> **WHAT YOU WILL DO**
Turn everything in the items below, from the line containing "Where should I" down to and including the line containing "(x=385, y=278)", into a JSON list of strings with one string per line and no blank lines. Leave the pictures out.

> **EXTRACTED MATERIAL**
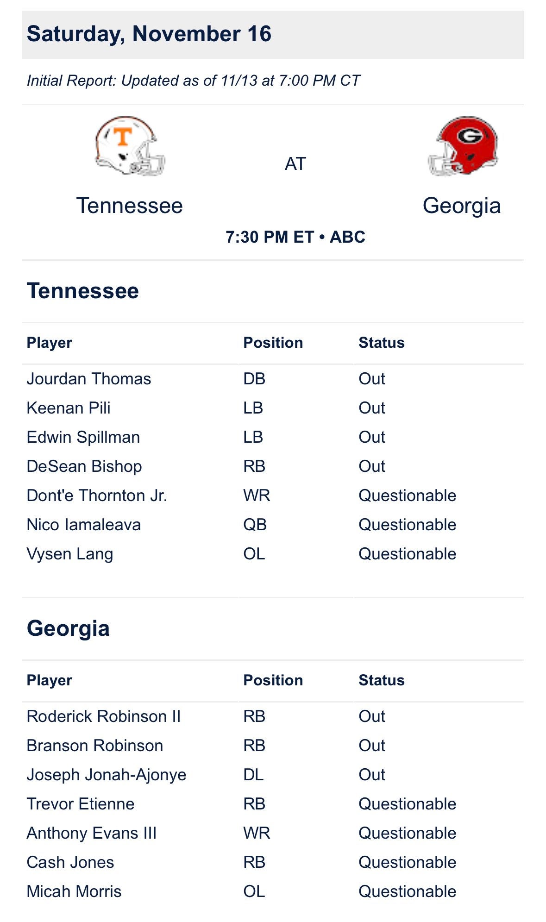Click the 7:30 PM ET • ABC game time
Screen dimensions: 546x922
tap(295, 237)
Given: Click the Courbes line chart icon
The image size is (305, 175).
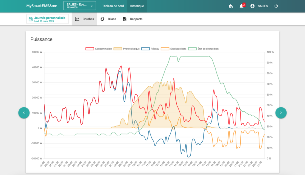Looking at the screenshot, I should [x=77, y=19].

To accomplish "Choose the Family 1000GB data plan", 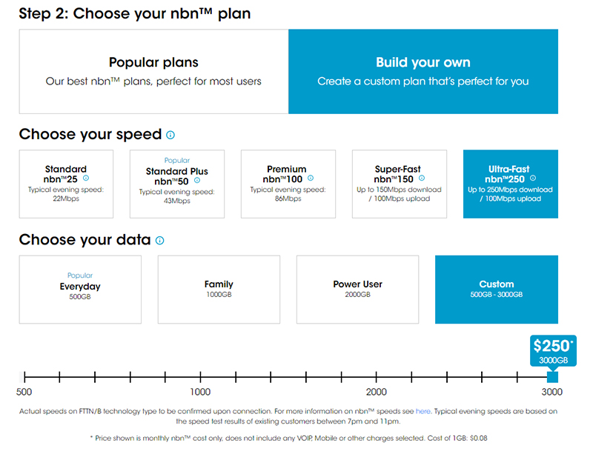I will coord(219,290).
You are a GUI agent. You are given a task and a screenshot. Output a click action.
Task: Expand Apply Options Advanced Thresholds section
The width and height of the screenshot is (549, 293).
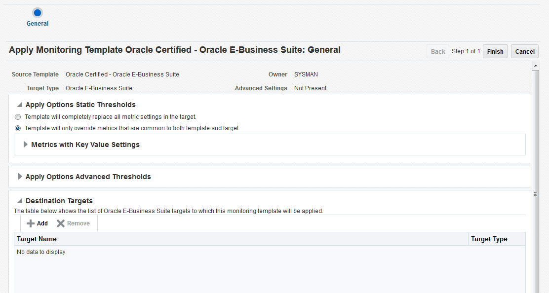[x=20, y=177]
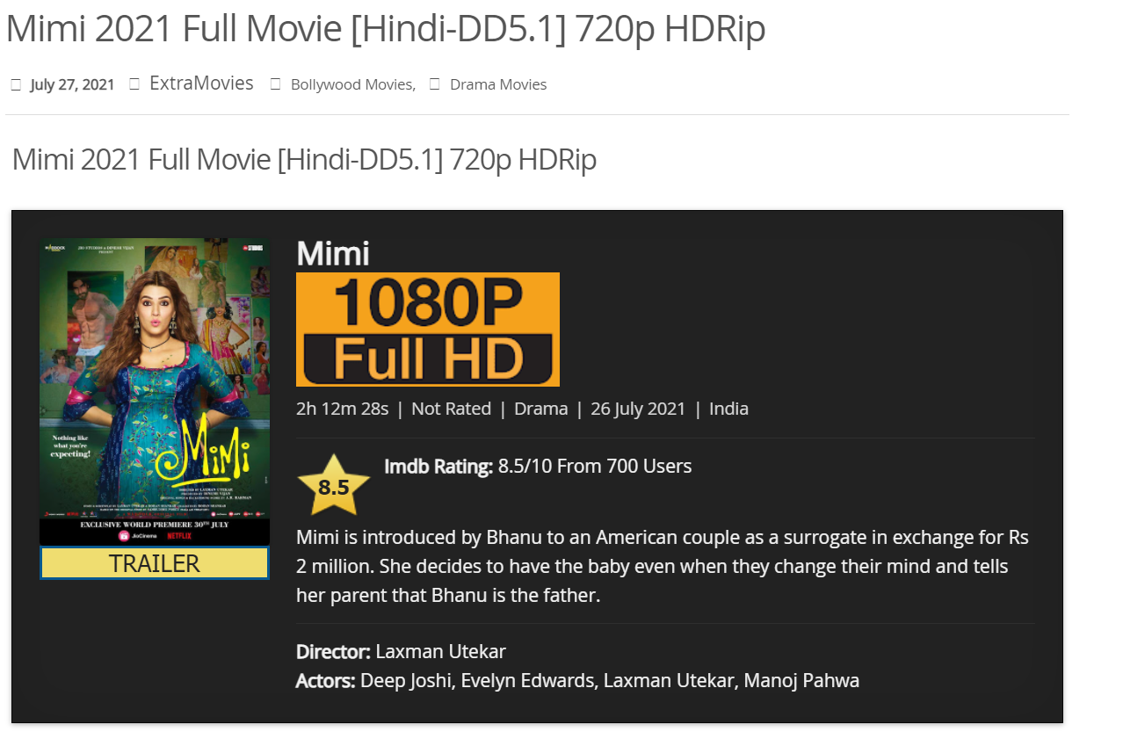Click the author icon beside ExtraMovies

[134, 84]

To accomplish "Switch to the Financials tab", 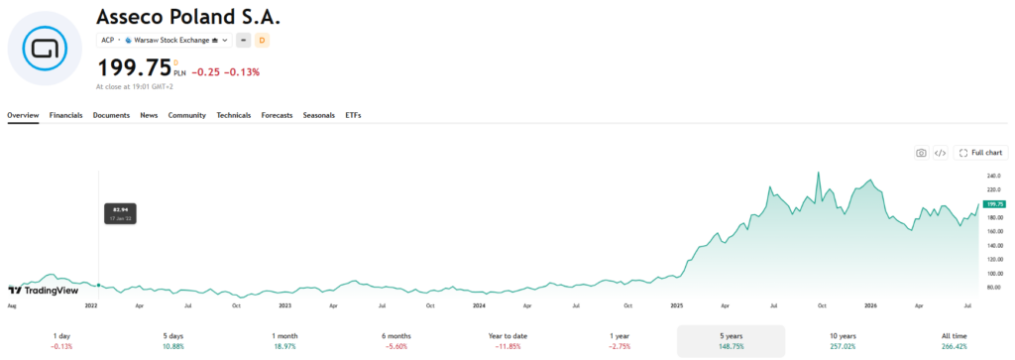I will point(66,115).
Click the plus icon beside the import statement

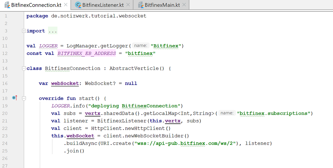coord(24,31)
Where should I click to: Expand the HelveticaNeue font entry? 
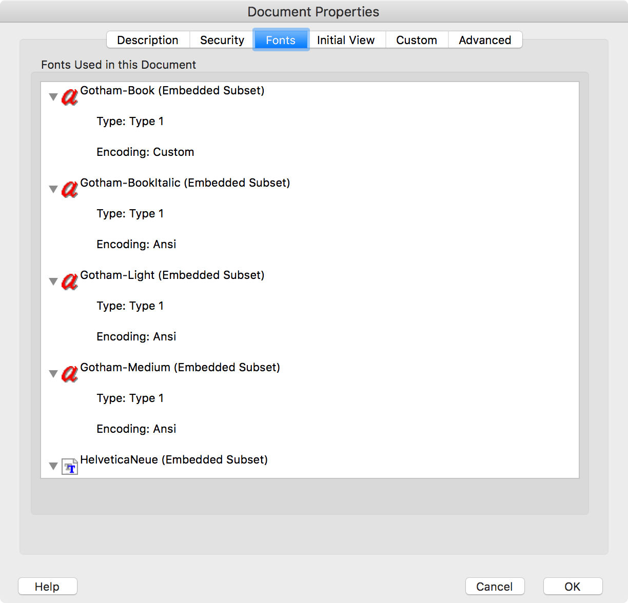coord(53,466)
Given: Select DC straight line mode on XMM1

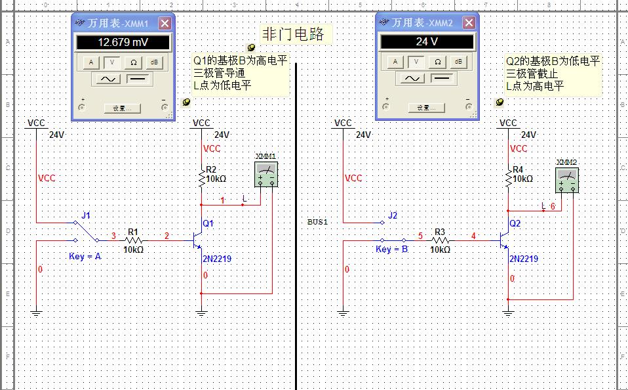Looking at the screenshot, I should [138, 79].
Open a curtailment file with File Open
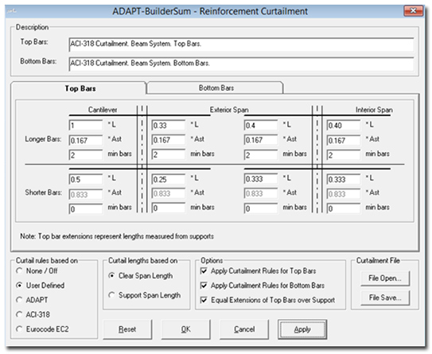 (x=385, y=278)
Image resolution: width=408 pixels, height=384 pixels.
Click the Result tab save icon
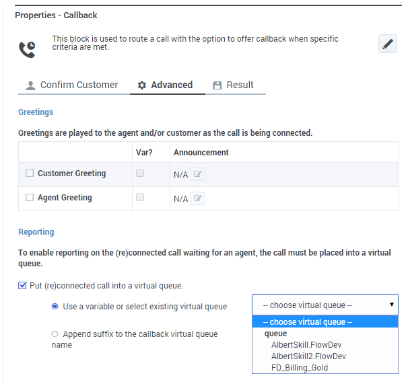[217, 85]
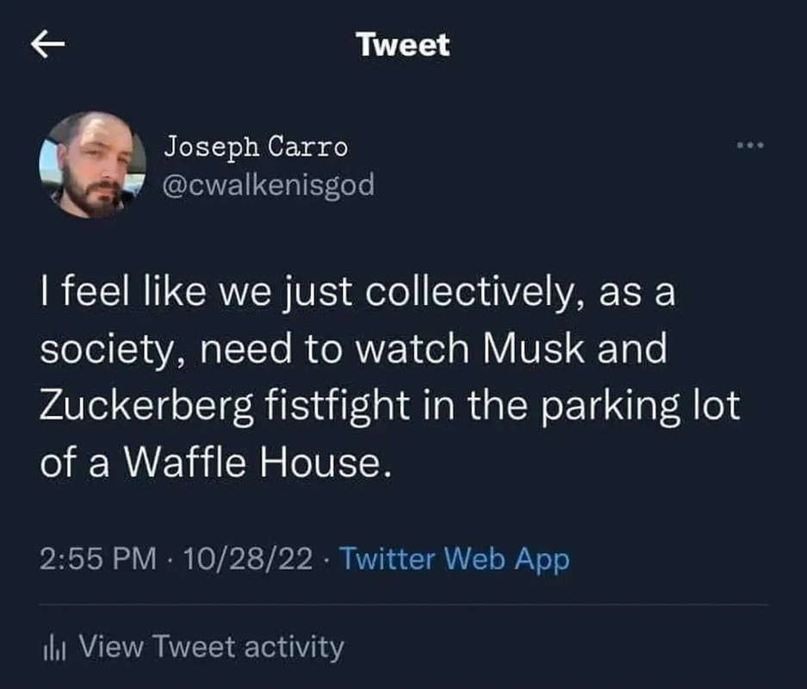807x689 pixels.
Task: Click the 10/28/22 date
Action: pos(245,559)
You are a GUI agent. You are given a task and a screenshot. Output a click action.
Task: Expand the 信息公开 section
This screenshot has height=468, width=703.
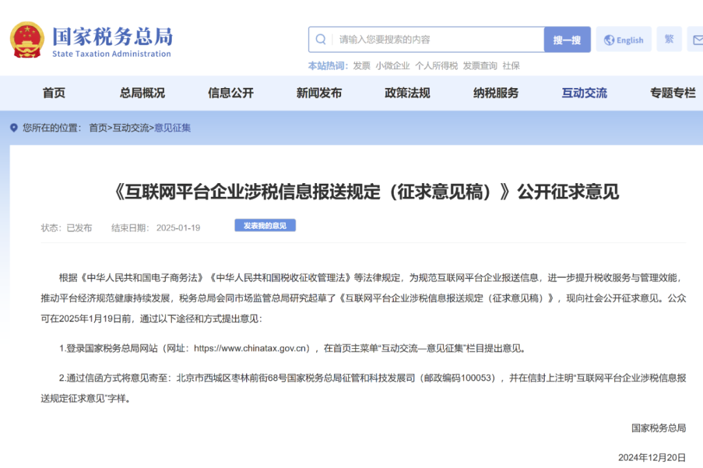230,93

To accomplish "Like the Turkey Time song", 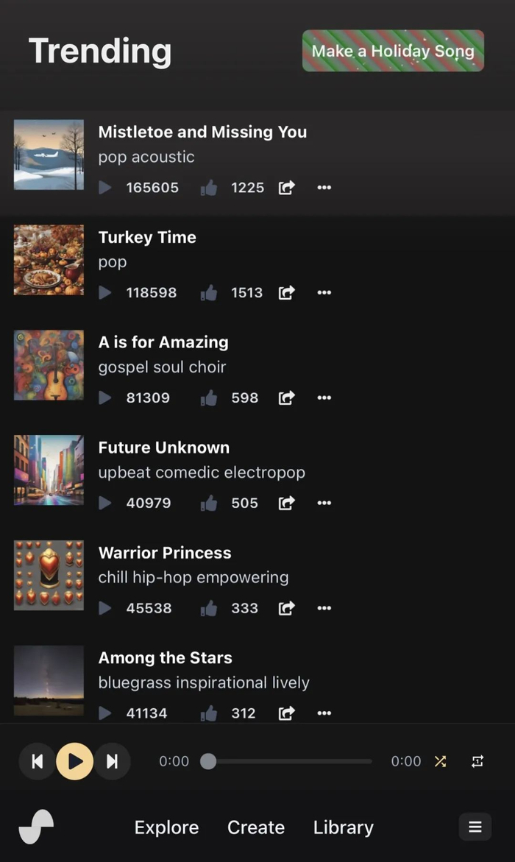I will pos(210,293).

> **RESULT OF THE TASK**
[
  "Where should I click to: Expand the HelveticaNeue font entry? ",
  "coord(53,466)",
  "Given: Select DC straight line mode on XMM1",
  "Looking at the screenshot, I should [138, 79].",
  "Open a curtailment file with File Open",
  " (x=385, y=278)"
]